* DATA FOR PROCESSING
- - - -

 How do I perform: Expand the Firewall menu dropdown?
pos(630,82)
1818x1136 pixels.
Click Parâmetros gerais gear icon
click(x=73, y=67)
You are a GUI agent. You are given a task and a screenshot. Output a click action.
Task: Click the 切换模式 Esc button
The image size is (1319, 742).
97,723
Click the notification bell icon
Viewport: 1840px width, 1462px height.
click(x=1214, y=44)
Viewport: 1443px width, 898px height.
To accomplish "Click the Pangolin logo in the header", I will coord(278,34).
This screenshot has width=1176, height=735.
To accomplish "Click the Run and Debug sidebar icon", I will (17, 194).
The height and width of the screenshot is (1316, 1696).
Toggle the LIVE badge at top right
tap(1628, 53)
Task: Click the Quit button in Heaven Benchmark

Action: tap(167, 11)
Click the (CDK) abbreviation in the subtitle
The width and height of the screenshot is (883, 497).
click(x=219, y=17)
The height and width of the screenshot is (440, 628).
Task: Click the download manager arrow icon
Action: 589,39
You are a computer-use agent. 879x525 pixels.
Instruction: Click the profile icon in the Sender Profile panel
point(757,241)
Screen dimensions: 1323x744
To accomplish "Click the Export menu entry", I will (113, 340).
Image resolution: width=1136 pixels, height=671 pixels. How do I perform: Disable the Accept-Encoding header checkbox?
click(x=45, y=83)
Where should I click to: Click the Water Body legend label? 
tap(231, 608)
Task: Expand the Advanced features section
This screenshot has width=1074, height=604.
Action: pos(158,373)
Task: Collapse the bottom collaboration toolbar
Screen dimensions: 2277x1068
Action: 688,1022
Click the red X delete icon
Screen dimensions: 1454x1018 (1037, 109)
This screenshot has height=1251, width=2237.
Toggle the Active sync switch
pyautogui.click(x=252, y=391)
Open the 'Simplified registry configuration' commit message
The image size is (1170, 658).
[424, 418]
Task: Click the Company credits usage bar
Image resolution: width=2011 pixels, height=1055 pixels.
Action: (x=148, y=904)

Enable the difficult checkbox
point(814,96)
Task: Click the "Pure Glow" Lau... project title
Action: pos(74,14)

- - - -

* ASSIGNED TASK
Please print the material above exactly as it appears, from its first line through the line containing "The height and width of the screenshot is (1316, 1696).", inclusive, and stop there.

* THE ANSWER
 How do I perform: Expand the Firewall menu dropdown?
pos(630,82)
1818x1136 pixels.
Click Parâmetros gerais gear icon
click(x=73, y=67)
You are a GUI agent. You are given a task and a screenshot. Output a click action.
Task: Click the 切换模式 Esc button
The image size is (1319, 742).
97,723
Click the notification bell icon
Viewport: 1840px width, 1462px height.
click(x=1214, y=44)
Viewport: 1443px width, 898px height.
To accomplish "Click the Pangolin logo in the header", I will coord(278,34).
This screenshot has width=1176, height=735.
To accomplish "Click the Run and Debug sidebar icon", I will (17, 194).
The height and width of the screenshot is (1316, 1696).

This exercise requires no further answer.